* [文書本文]

現役人事担当者が語る「今、必要としている研修」
JPIA会員講師には、現役人事担当者の方も数多くいらっしゃいます。
今回は、外資系金融会社の人事担当者田中さん(仮名)へのインタビュー記事を公開します。
<田中さん(仮名)>
外資系金融会社にて約15年、人材採用や研修を担当。現在は人事部マネージャーとして、
主に部下を持つ社員の支援、自らも新卒社員の研修講師・メンターを務める。
——-これまで実施された研修で、どういうものが
育成していく上で成果があったと思いますか?
(田中さん):新卒研修では、導入研修です。しっかりとマインドセットをやっています。
あとは会社を知ってもらうというところに時間をかけた研修です。具体的に言うと、全社員を
絡めた新卒の研修の一部をやっていて、社員に対して新入社員がインタビューに行くという研修です。
社員たちがどんなモチベーションで仕事をしているのか、どんなキャリアを歩んできているのかを、
一人一人インタビューさせていきます。最後にマネジメントや社長に対して発表してもらうのですが、
それが全方向的な相乗効果があるのです。
新入社員は、どういう先輩たちが働いているのか、どういうモチベーションで仕事をしているのか、
会社のことをより良く知ることができ、自分のキャリアについてのヒントが得られます。
インタビューを受ける社員からは、改めて自分がどんな信念を持って仕事しているのか、
どういうキャリアでどんなことをしてきたのかを振り返る機会になるので、リフレッシュになり、
仕事に対するモチベーションが上がる、と言われます。
社長をはじめマネジメントは、社員がどんなことを考えて、どんな気持ちで仕事をしているのかを
普段聞く機会が無かったのですが、新入社員がプレゼンテーションという形で発表することで
知ることができるようになりました。3者がWin-Winとなる研修になっています。
これは10年弱ぐらい続いていますね。
–––最初はどういうきっかけでスタートしたのですか?
(田中さん):何かの集まりに出た時に「社員のクレドを聞く機会ってあんまりないよね?」と
いう話があり「そういえばうちもそうだな」と思いました。それを新入社員の研修に導入したら
どうかと考えて、小さく始めたのです。最初は受け入れられるかドキドキしましたが、
やってみると結構みんな喋るし、喋ると面白かったみたいで徐々に広がっていきました。

* [データセット内容]
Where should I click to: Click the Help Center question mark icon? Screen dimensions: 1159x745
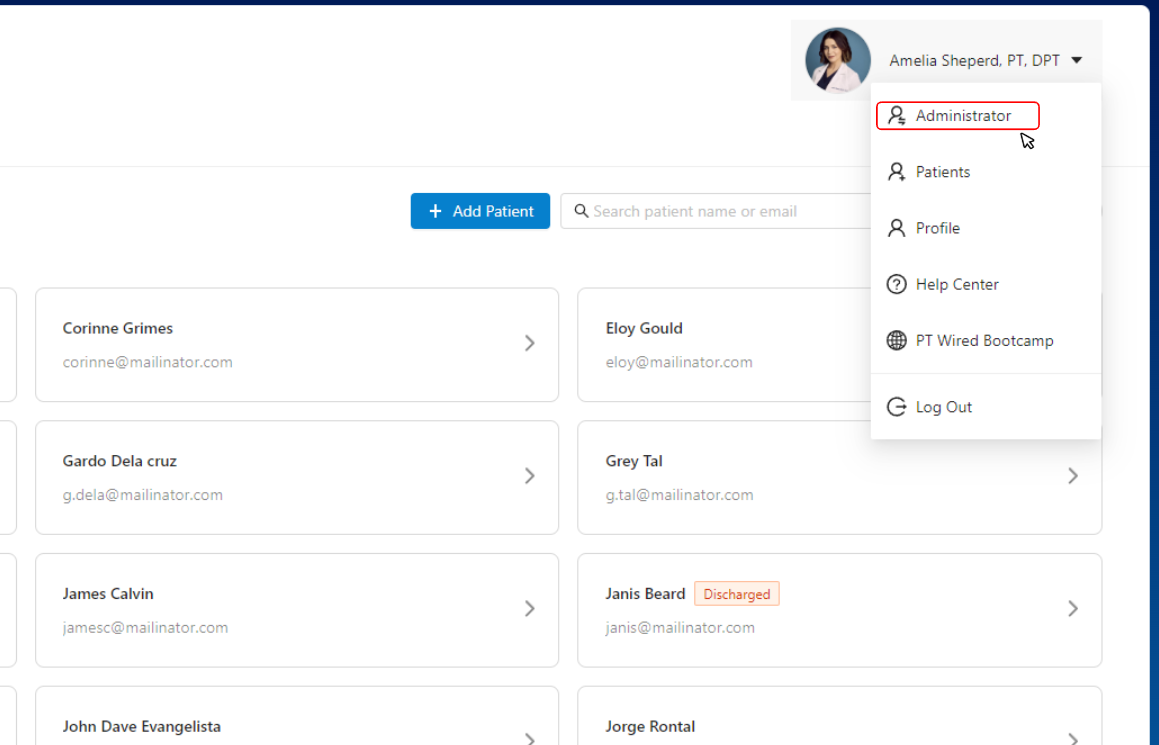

* [問題文 A] 人事担当者インタビューから、「今回は、外資系金融会社の人事」を含む語句で始まり「育成していく上で成果があったと思いますか?」で終わる部分を書き写してください。
* [問題文 B] 人事担当者インタビューによると、新入社員が社員にインタビューに行く研修はどのくらいの期間続いていますか。
* [問題文 C] 人事担当者インタビューで、新入社員が社員にインタビューする研修によって「3者がWin-Win」になるとされている立場をすべて挙げてください。

* [回答全文 A]
今回は、外資系金融会社の人事担当者田中さん(仮名)へのインタビュー記事を公開します。
<田中さん(仮名)>
外資系金融会社にて約15年、人材採用や研修を担当。現在は人事部マネージャーとして、
主に部下を持つ社員の支援、自らも新卒社員の研修講師・メンターを務める。
——-これまで実施された研修で、どういうものが
育成していく上で成果があったと思いますか?

* [回答全文 B] 10年弱ぐらい続いています。

* [回答全文 C] 新入社員、インタビューを受ける社員、社長をはじめとするマネジメント